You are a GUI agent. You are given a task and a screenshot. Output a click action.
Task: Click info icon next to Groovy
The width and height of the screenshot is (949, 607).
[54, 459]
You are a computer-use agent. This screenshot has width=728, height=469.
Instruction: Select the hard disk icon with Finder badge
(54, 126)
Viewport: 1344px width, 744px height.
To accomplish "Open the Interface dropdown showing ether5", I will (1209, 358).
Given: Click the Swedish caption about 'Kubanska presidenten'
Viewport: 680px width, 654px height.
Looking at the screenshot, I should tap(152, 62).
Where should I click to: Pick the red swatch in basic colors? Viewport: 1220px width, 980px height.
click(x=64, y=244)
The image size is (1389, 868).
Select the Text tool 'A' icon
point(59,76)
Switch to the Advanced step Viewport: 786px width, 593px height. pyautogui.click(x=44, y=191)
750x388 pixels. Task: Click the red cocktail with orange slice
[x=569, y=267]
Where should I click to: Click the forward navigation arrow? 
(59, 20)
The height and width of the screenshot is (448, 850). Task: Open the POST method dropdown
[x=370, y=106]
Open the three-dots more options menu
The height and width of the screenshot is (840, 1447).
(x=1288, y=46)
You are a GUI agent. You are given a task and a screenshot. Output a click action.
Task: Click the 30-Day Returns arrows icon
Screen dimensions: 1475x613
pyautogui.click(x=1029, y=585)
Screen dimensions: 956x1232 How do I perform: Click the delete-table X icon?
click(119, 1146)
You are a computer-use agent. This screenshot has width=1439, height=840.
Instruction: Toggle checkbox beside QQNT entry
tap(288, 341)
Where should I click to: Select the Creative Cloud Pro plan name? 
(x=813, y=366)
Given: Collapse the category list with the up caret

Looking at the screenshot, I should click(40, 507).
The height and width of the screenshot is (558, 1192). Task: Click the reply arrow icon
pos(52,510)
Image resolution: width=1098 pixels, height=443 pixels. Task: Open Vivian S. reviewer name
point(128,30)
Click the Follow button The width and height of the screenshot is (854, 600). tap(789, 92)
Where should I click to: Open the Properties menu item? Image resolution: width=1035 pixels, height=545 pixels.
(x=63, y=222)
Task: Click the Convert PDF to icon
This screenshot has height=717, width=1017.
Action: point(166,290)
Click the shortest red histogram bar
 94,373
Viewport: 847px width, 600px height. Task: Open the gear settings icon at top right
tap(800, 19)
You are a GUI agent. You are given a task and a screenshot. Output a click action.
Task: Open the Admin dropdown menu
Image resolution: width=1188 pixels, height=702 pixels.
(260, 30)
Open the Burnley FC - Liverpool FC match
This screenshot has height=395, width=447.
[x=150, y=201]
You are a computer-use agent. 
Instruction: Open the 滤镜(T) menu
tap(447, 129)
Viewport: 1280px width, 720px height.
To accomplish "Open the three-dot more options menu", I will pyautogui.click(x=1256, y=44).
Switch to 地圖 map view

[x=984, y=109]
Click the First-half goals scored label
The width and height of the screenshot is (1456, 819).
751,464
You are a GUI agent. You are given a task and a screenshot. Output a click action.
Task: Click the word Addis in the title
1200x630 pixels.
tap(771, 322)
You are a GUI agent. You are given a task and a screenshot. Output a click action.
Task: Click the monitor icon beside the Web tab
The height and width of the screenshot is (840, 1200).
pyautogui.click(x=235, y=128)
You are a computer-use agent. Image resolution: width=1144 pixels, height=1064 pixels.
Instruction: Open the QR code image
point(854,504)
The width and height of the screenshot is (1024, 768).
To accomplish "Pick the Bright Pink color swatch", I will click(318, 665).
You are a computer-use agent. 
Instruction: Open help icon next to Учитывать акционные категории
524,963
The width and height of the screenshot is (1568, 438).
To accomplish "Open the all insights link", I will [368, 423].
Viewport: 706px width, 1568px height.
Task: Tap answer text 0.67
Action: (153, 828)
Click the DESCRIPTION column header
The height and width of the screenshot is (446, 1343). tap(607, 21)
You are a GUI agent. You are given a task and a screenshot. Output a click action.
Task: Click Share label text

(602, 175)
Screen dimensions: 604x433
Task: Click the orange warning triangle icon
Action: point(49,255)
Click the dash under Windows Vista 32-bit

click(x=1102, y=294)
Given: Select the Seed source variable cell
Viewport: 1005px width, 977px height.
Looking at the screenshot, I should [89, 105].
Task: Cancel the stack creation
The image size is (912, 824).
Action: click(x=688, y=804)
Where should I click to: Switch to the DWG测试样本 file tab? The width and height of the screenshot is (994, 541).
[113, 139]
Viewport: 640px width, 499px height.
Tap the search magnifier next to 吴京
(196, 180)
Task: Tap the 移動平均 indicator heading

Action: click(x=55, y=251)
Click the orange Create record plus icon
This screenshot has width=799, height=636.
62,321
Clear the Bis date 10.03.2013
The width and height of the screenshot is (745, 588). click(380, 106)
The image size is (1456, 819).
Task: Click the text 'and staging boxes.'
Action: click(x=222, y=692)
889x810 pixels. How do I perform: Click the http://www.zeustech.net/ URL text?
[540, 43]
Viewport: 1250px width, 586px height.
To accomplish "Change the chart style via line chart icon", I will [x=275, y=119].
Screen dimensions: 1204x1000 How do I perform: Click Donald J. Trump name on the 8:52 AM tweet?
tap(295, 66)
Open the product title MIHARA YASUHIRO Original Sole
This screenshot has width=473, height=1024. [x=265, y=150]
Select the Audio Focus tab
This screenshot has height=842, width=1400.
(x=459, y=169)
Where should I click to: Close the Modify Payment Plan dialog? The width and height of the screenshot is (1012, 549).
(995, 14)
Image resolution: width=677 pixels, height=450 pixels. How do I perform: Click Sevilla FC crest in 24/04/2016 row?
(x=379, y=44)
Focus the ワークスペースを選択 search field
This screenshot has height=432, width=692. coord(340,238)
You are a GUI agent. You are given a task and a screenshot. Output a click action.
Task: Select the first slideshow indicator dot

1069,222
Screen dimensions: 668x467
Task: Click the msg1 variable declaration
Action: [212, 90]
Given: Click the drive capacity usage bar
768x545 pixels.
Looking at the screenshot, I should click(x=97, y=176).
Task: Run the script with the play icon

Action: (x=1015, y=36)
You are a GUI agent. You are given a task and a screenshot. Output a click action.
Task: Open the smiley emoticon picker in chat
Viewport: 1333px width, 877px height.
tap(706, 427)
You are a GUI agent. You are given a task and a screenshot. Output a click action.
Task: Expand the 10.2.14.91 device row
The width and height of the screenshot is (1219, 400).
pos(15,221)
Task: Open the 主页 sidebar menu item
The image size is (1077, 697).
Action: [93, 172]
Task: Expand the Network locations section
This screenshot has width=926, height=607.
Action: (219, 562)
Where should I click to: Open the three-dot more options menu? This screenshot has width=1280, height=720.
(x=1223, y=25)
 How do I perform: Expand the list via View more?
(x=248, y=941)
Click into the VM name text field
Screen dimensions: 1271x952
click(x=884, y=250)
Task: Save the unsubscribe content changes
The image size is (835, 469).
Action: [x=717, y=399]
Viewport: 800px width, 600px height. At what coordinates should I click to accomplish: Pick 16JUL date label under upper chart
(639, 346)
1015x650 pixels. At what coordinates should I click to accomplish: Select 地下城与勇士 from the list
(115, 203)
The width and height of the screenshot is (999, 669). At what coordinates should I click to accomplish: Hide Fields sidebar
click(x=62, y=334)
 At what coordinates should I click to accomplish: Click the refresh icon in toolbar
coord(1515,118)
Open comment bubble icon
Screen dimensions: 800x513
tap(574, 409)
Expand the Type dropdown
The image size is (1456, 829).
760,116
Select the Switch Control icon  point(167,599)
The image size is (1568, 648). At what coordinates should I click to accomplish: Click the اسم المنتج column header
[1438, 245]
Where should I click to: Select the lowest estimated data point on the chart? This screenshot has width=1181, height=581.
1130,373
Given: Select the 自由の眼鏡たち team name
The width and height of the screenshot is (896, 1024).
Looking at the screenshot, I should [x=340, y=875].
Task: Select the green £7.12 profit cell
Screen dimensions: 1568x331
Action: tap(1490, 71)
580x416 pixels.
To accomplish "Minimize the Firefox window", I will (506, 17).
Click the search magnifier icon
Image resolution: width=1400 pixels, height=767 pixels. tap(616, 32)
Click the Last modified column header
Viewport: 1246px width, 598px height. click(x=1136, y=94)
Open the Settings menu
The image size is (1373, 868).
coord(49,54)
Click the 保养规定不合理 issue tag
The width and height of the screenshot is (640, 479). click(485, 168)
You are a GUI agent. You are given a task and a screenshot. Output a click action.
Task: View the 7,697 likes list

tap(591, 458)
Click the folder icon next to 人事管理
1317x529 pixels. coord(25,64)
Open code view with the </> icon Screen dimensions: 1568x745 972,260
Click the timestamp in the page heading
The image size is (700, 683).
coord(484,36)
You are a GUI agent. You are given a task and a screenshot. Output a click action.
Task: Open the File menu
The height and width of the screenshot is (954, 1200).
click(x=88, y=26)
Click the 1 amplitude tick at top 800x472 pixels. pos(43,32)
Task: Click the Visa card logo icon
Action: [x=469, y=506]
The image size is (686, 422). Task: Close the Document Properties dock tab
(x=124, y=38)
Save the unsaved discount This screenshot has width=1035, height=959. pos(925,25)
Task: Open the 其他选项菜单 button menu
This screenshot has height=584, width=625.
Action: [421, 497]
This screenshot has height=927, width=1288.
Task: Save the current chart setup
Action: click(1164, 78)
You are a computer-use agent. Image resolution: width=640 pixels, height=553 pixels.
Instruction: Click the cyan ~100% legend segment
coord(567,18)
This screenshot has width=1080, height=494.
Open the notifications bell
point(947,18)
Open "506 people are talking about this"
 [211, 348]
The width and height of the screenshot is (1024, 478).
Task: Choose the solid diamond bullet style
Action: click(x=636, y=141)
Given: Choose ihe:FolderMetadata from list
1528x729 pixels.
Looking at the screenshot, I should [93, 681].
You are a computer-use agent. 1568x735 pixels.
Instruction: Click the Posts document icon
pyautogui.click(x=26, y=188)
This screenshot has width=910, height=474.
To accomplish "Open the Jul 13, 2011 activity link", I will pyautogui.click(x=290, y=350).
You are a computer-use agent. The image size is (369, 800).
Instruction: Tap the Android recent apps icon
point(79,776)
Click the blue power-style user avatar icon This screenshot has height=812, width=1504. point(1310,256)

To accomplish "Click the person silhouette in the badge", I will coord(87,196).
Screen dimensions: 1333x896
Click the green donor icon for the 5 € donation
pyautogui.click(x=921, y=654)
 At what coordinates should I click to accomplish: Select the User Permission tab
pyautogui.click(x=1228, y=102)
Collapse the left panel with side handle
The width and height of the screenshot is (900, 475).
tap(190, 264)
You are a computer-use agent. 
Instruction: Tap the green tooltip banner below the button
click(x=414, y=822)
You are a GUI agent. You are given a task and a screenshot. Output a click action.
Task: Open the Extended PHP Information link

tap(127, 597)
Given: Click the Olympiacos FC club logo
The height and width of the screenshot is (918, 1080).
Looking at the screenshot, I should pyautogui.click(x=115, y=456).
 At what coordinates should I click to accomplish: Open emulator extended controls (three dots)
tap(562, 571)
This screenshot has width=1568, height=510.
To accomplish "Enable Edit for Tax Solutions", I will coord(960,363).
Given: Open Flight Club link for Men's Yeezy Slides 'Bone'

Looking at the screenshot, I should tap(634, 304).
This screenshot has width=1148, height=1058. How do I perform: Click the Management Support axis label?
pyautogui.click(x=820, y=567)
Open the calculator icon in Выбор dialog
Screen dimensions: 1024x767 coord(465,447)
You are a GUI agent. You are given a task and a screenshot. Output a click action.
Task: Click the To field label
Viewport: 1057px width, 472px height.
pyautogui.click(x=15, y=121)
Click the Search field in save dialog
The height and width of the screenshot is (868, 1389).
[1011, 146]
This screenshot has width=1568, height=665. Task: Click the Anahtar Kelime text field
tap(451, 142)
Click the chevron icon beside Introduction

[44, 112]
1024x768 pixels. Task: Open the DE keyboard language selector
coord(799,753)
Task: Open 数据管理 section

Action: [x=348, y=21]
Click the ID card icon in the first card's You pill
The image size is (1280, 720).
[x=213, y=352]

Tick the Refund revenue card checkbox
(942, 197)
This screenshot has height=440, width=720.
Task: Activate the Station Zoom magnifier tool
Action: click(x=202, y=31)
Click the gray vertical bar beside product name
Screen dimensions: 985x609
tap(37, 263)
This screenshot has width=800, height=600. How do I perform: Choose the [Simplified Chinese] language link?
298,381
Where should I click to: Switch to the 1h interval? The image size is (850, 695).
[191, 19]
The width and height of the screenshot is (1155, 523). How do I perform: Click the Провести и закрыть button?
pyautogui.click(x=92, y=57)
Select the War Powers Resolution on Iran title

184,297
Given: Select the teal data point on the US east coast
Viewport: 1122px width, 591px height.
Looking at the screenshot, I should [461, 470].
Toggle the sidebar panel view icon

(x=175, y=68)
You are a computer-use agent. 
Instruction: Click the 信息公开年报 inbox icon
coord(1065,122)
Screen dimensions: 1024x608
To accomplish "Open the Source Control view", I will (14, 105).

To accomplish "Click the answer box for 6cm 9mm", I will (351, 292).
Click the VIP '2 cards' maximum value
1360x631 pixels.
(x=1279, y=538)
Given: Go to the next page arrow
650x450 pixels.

= = = = = = =

From the records above, show each line that contains the word "page".

Click the timestamp in the page heading
Given: Go to the next page arrow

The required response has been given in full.